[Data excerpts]
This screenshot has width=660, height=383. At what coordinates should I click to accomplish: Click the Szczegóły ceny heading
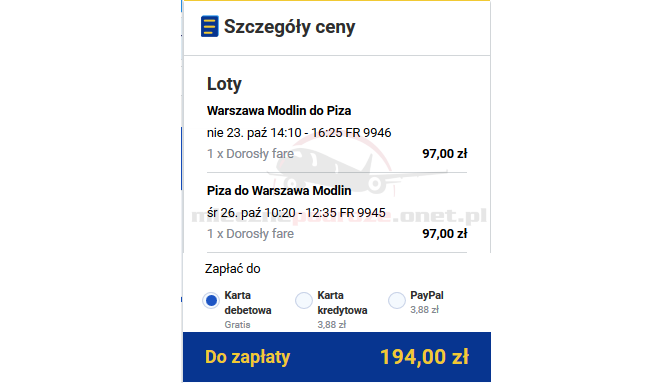pyautogui.click(x=290, y=27)
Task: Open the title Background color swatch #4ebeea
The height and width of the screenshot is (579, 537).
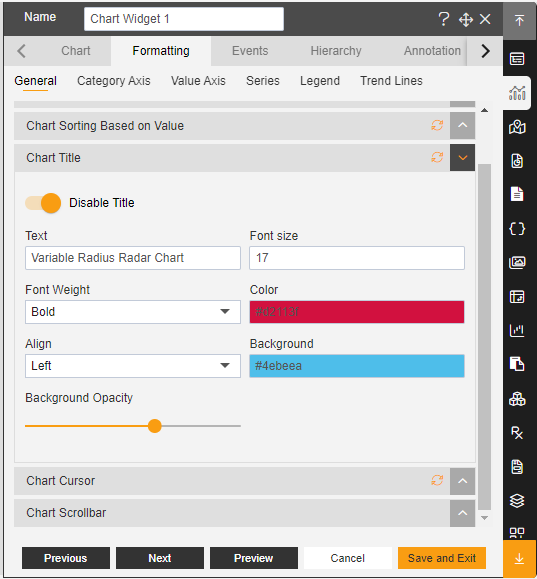Action: click(357, 366)
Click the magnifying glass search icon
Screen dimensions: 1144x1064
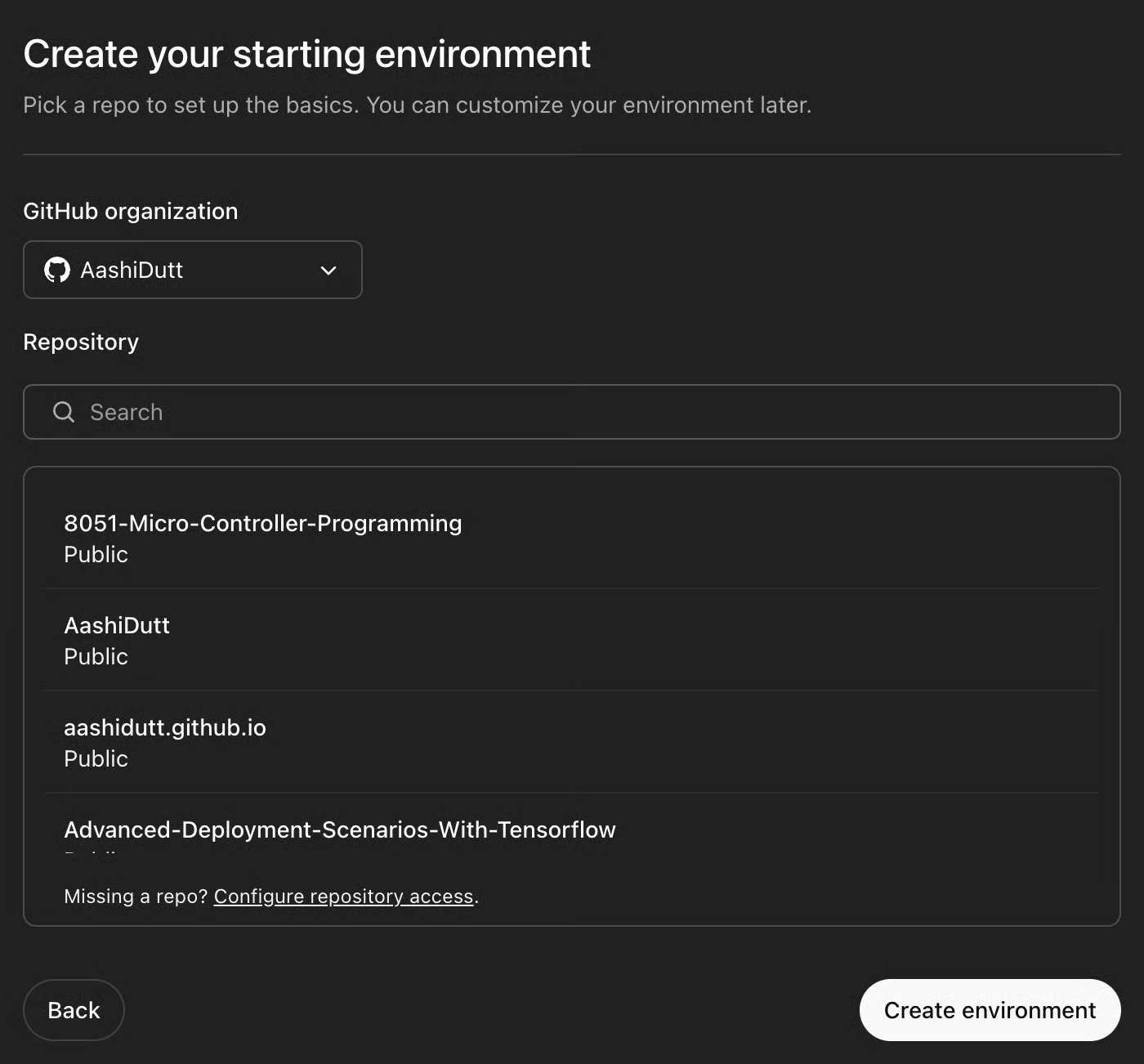(63, 412)
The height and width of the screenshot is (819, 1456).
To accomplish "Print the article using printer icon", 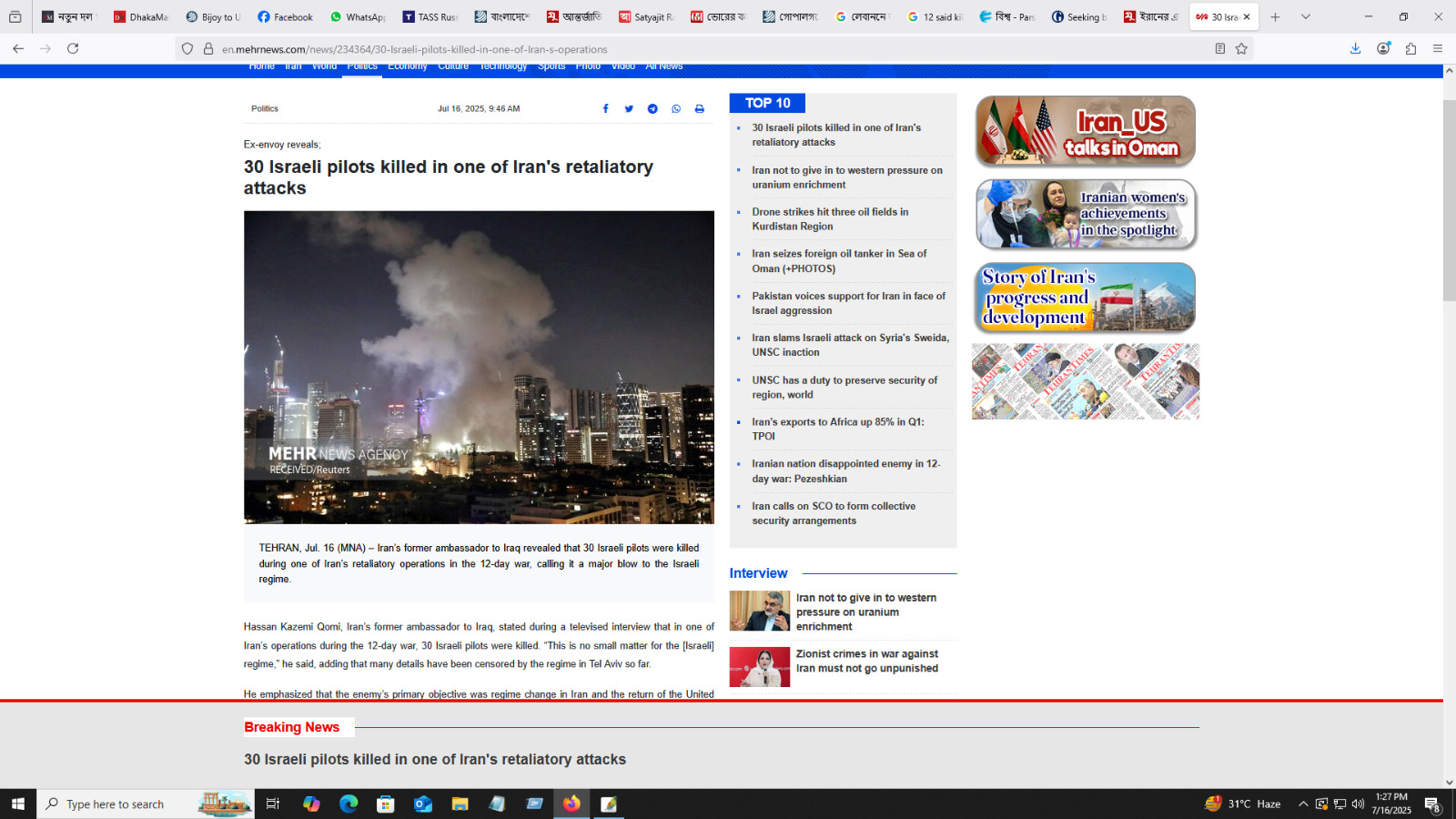I will [700, 109].
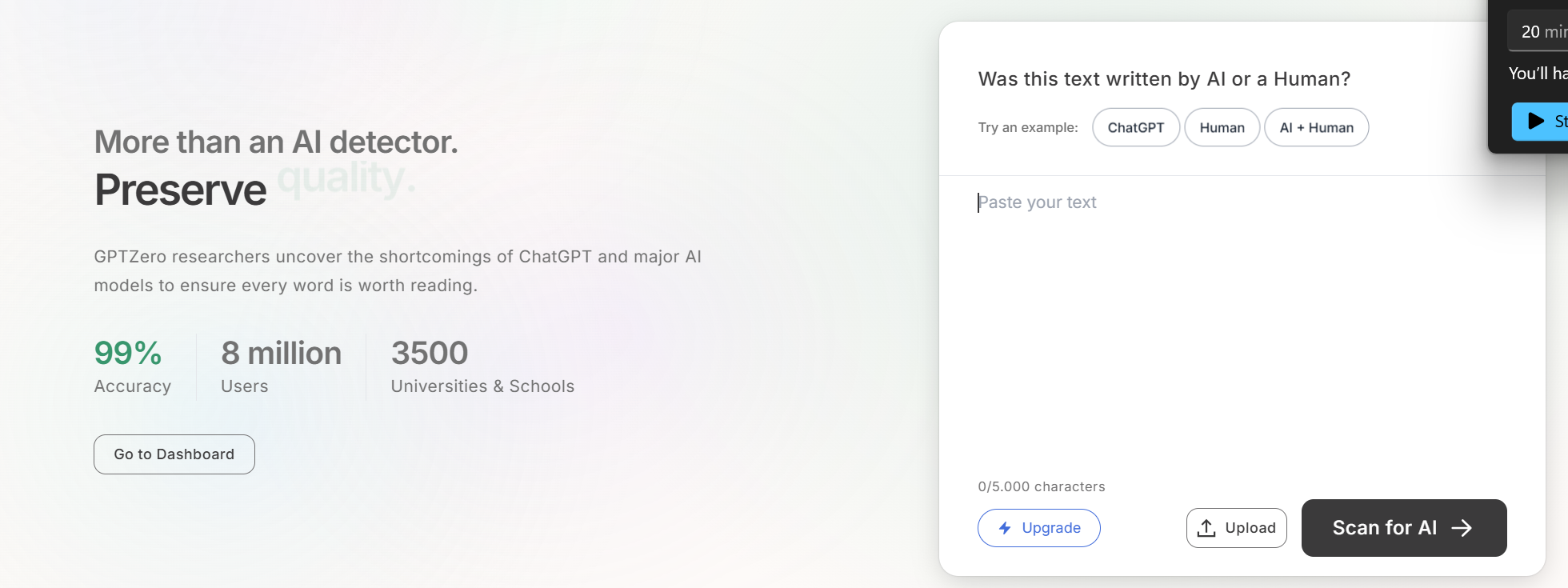This screenshot has width=1568, height=588.
Task: Try the AI + Human example
Action: (x=1316, y=127)
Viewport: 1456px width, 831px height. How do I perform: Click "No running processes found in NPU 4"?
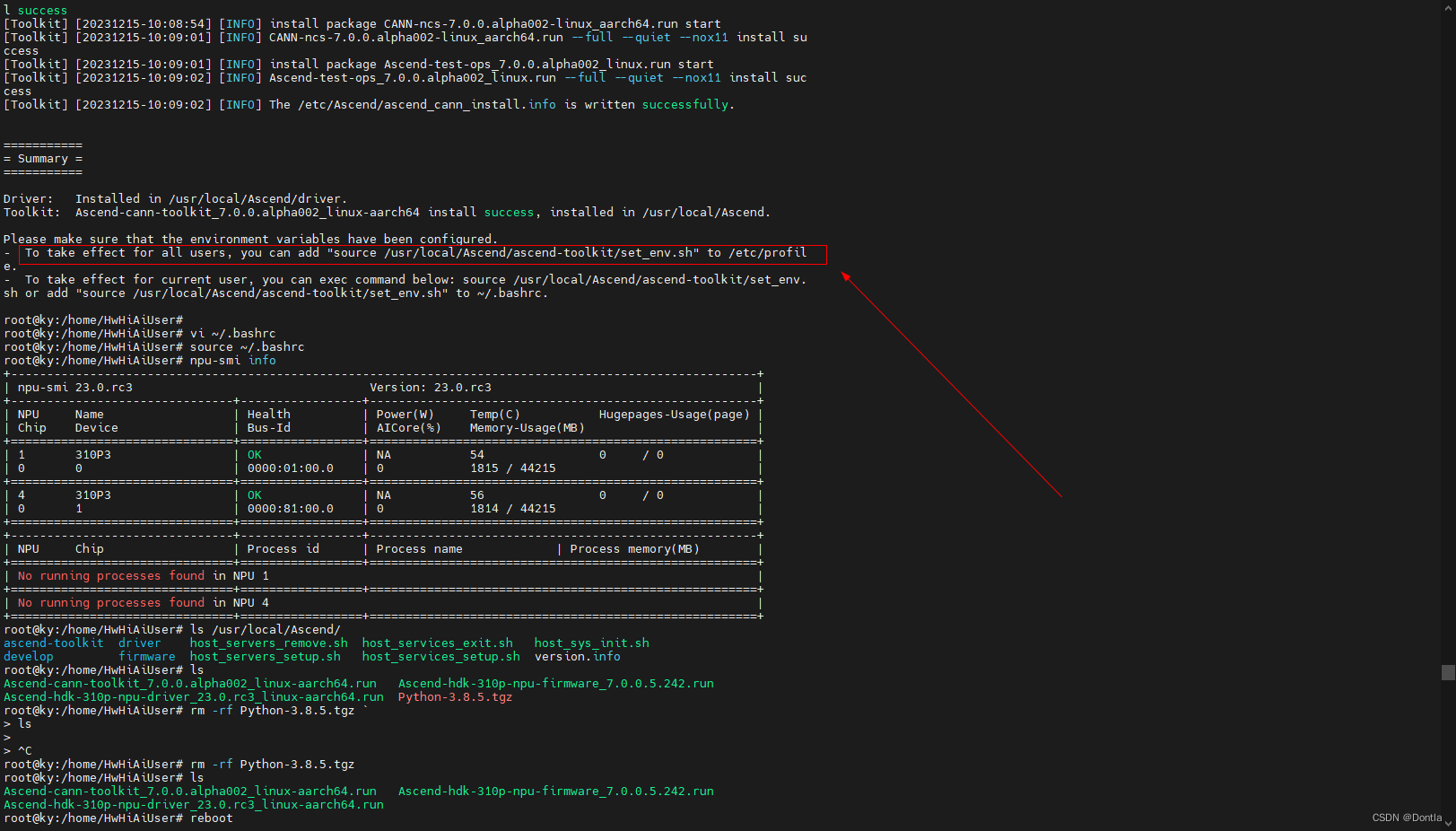(143, 603)
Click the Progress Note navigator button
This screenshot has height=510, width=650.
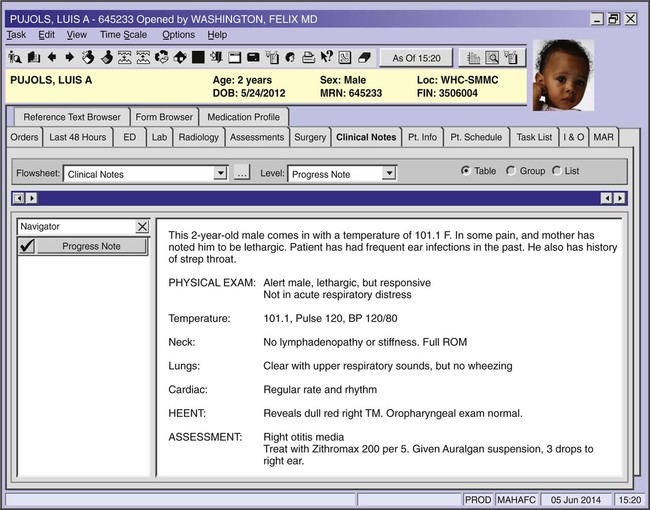[91, 246]
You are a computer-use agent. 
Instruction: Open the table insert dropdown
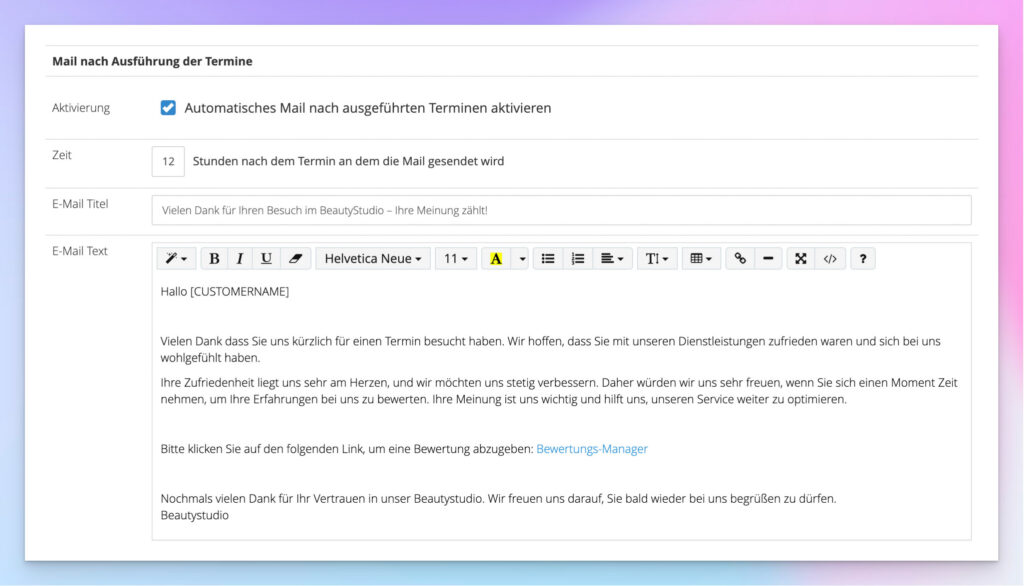click(701, 258)
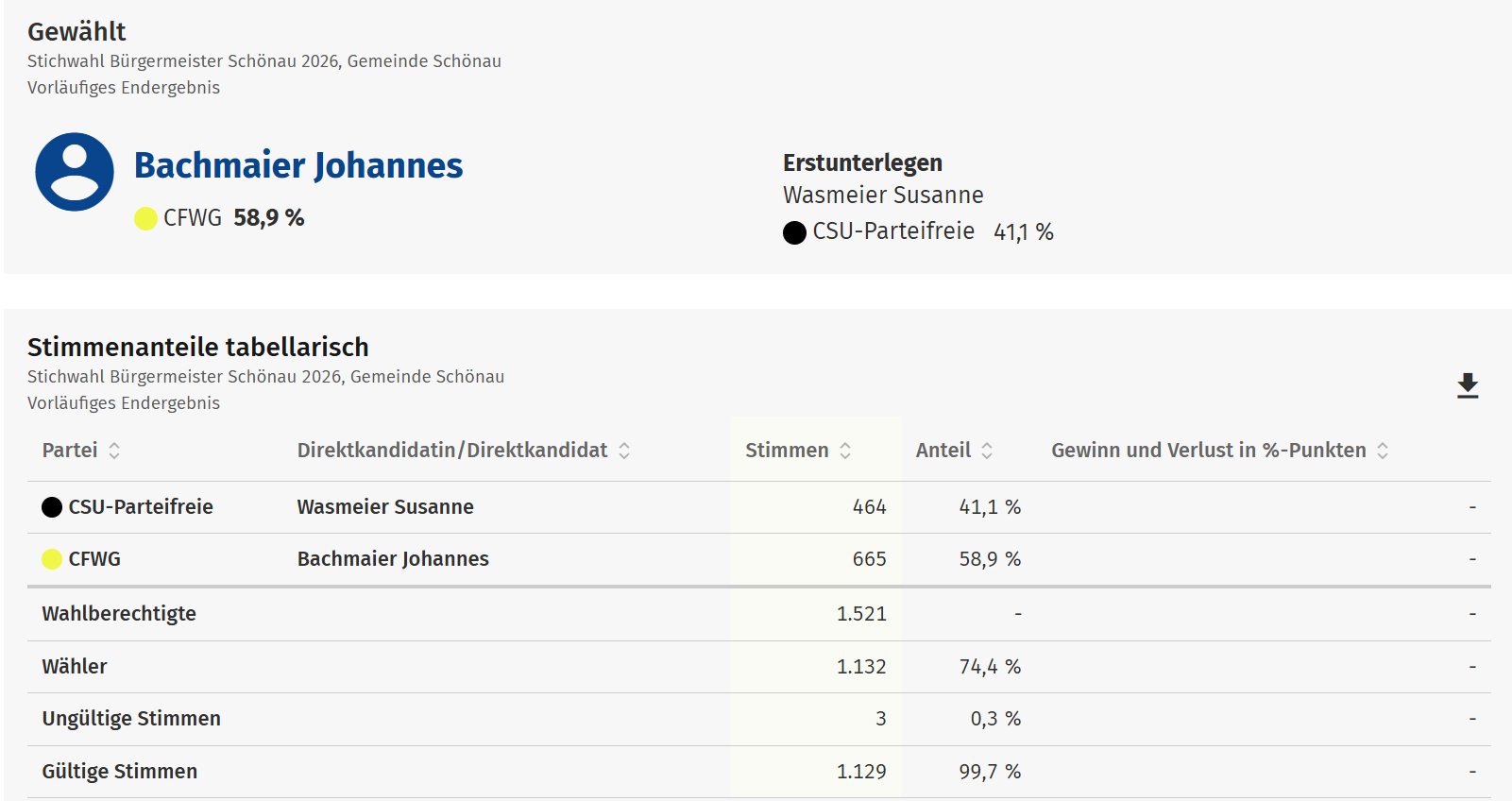Click the candidate profile avatar icon
1512x801 pixels.
pyautogui.click(x=75, y=172)
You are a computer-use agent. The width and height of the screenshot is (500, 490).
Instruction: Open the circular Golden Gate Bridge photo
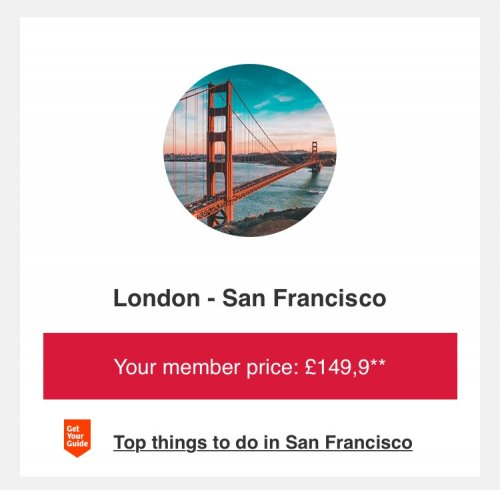click(x=250, y=150)
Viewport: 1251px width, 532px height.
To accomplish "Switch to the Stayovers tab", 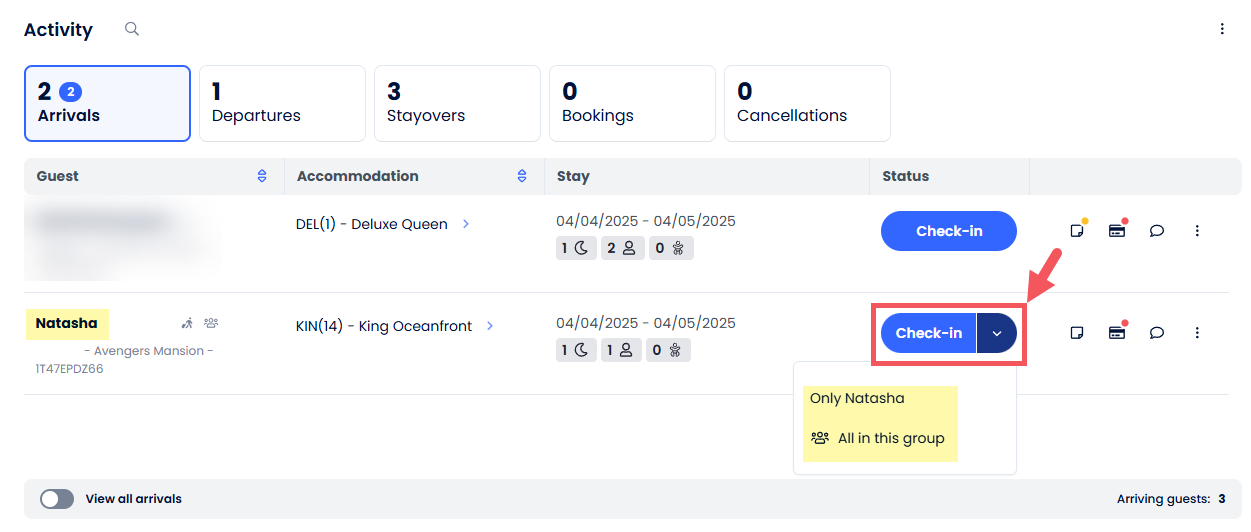I will click(457, 104).
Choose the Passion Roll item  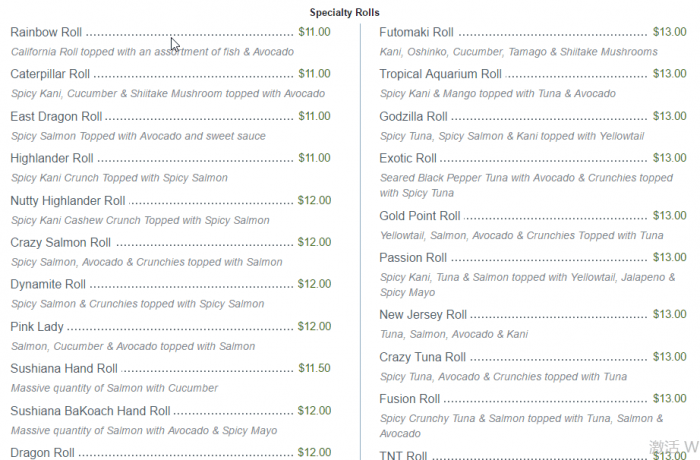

_TASK STATEMENT_.
The number of lines containing "agent" is all that is wanted; tally them in the data.

_RESPONSE TO THIS EXERCISE_.
2